How many lines in the listing below contain the string "resolution" with the same capitalization? Reply with the number alone.

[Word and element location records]
_ _ _

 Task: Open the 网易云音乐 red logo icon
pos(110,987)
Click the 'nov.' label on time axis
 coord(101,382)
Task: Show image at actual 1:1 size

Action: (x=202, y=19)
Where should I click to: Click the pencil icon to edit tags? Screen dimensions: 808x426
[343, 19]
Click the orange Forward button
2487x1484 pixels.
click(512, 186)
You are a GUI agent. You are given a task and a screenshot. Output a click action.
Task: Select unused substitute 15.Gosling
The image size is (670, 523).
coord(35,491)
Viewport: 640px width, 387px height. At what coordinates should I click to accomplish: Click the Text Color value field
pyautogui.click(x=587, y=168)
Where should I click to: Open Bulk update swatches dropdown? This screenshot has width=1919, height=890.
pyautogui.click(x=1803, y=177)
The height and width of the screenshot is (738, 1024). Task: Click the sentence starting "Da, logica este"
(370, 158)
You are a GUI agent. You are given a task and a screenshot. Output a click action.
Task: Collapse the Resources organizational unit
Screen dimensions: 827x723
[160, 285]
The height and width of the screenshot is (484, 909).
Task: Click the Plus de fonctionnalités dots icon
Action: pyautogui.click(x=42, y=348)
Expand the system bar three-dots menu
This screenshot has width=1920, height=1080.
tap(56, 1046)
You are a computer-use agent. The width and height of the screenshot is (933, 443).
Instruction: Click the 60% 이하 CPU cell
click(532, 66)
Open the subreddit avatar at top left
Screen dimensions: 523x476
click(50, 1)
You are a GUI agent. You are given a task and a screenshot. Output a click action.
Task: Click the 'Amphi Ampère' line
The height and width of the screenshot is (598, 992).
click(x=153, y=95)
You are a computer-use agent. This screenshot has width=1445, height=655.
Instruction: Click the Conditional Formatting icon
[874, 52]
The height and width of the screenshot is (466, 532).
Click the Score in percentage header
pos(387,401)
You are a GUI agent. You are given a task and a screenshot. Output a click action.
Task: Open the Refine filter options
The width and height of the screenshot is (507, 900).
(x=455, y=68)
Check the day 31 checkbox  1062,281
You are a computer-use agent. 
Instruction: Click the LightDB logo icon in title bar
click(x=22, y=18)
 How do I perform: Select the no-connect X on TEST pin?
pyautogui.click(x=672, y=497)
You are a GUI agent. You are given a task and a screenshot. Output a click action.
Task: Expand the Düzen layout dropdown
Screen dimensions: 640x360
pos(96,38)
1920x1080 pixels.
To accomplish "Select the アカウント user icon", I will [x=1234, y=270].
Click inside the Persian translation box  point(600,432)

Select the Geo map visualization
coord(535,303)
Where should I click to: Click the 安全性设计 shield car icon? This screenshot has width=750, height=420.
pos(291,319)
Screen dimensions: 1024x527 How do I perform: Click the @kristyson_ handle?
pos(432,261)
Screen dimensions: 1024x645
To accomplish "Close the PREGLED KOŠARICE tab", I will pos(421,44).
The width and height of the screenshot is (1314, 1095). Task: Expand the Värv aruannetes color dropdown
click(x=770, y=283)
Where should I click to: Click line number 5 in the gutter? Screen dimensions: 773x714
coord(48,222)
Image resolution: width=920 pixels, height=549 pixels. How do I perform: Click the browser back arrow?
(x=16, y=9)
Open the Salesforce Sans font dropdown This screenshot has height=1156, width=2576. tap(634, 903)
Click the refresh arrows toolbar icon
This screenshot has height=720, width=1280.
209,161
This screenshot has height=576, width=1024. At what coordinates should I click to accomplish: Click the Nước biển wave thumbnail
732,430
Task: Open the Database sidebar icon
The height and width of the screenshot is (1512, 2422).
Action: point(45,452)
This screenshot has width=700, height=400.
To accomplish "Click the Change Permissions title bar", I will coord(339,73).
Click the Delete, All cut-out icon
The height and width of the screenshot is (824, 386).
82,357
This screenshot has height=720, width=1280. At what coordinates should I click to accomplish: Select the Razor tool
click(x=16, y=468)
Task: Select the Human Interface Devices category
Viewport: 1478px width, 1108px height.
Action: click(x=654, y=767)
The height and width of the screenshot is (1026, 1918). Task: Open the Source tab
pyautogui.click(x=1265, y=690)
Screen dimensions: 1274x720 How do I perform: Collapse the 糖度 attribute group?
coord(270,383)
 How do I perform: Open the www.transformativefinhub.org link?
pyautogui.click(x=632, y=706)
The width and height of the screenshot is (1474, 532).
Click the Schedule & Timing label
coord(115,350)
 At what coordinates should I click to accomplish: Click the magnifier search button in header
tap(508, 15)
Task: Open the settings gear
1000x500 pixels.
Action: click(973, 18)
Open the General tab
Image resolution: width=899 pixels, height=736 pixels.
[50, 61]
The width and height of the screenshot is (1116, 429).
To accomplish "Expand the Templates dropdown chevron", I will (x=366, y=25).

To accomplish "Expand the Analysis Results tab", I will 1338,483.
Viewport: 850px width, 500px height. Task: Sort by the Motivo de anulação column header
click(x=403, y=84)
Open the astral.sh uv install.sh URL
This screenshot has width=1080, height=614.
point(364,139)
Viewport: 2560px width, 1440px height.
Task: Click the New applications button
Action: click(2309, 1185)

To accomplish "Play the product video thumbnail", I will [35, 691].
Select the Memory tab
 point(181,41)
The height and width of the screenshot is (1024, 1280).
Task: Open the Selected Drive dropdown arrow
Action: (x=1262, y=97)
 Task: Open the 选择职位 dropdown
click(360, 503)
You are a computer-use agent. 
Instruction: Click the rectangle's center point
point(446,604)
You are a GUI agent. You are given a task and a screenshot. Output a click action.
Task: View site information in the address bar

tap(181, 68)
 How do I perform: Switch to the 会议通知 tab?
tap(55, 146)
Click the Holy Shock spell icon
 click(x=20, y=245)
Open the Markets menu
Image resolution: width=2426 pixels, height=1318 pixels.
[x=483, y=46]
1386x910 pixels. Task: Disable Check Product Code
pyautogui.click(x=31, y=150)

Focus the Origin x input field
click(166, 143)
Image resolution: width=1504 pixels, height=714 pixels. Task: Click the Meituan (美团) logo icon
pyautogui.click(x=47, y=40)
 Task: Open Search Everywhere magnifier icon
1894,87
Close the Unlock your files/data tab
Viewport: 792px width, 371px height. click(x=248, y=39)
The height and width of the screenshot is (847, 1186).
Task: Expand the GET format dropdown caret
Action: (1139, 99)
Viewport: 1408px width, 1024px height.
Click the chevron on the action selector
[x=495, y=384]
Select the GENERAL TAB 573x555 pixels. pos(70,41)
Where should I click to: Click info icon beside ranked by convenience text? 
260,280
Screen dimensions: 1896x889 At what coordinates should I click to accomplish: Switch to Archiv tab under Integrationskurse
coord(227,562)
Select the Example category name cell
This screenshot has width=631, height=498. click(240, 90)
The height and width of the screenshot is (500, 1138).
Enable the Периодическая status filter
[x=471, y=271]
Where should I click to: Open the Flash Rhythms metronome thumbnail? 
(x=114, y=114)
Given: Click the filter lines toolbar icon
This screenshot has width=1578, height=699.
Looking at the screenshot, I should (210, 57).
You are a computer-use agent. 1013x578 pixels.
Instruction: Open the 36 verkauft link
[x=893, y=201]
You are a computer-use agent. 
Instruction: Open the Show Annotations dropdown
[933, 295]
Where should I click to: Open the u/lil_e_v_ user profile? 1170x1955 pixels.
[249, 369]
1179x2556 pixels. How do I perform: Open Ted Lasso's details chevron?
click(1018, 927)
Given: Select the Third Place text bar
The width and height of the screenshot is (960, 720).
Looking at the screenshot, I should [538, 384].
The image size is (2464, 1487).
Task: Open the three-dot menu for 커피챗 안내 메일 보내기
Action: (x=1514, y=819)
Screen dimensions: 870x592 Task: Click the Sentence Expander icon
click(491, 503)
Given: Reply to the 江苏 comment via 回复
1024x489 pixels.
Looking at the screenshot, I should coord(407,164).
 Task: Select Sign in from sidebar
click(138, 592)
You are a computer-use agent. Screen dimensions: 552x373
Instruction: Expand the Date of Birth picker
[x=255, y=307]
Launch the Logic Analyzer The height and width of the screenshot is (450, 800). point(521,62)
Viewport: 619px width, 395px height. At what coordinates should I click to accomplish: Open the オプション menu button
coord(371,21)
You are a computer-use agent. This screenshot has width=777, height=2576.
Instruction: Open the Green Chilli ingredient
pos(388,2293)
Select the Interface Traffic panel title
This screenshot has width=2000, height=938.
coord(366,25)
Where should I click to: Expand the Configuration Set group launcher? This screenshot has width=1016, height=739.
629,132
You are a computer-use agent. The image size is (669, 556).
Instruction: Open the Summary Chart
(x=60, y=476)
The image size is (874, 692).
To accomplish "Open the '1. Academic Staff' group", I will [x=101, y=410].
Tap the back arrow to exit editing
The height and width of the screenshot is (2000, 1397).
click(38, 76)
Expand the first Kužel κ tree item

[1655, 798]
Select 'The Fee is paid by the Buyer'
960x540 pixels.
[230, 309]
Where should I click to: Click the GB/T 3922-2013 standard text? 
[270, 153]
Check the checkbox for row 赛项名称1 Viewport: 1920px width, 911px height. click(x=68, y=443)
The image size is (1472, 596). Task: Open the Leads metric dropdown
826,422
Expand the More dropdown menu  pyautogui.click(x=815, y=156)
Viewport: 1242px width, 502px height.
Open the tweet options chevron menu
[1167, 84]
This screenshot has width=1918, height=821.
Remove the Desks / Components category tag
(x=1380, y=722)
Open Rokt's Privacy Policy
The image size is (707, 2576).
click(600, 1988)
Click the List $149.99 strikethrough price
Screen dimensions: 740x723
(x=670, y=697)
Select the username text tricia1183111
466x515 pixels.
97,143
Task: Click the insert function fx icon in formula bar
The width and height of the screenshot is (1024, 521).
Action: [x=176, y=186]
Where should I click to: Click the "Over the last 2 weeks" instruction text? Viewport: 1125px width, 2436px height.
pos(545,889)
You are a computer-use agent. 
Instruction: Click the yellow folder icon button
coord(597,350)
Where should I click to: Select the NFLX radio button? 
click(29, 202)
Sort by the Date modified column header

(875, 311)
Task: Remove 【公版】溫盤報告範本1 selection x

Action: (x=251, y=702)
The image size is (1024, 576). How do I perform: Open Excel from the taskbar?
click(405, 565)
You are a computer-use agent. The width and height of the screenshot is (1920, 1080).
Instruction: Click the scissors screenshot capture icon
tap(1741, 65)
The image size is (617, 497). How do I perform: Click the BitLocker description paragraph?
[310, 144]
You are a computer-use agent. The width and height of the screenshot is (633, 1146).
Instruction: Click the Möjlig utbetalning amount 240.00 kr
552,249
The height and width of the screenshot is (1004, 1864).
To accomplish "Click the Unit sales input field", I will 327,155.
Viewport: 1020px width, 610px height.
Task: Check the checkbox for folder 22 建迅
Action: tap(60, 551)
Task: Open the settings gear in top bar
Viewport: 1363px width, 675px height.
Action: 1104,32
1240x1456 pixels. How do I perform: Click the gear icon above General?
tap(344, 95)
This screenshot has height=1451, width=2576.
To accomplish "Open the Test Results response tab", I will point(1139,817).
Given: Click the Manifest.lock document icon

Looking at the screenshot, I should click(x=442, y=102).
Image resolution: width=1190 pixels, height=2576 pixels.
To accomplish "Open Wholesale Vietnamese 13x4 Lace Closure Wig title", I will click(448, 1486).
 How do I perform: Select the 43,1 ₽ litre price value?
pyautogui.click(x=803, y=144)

_ _ _

## [WRITTEN ANSWER]
5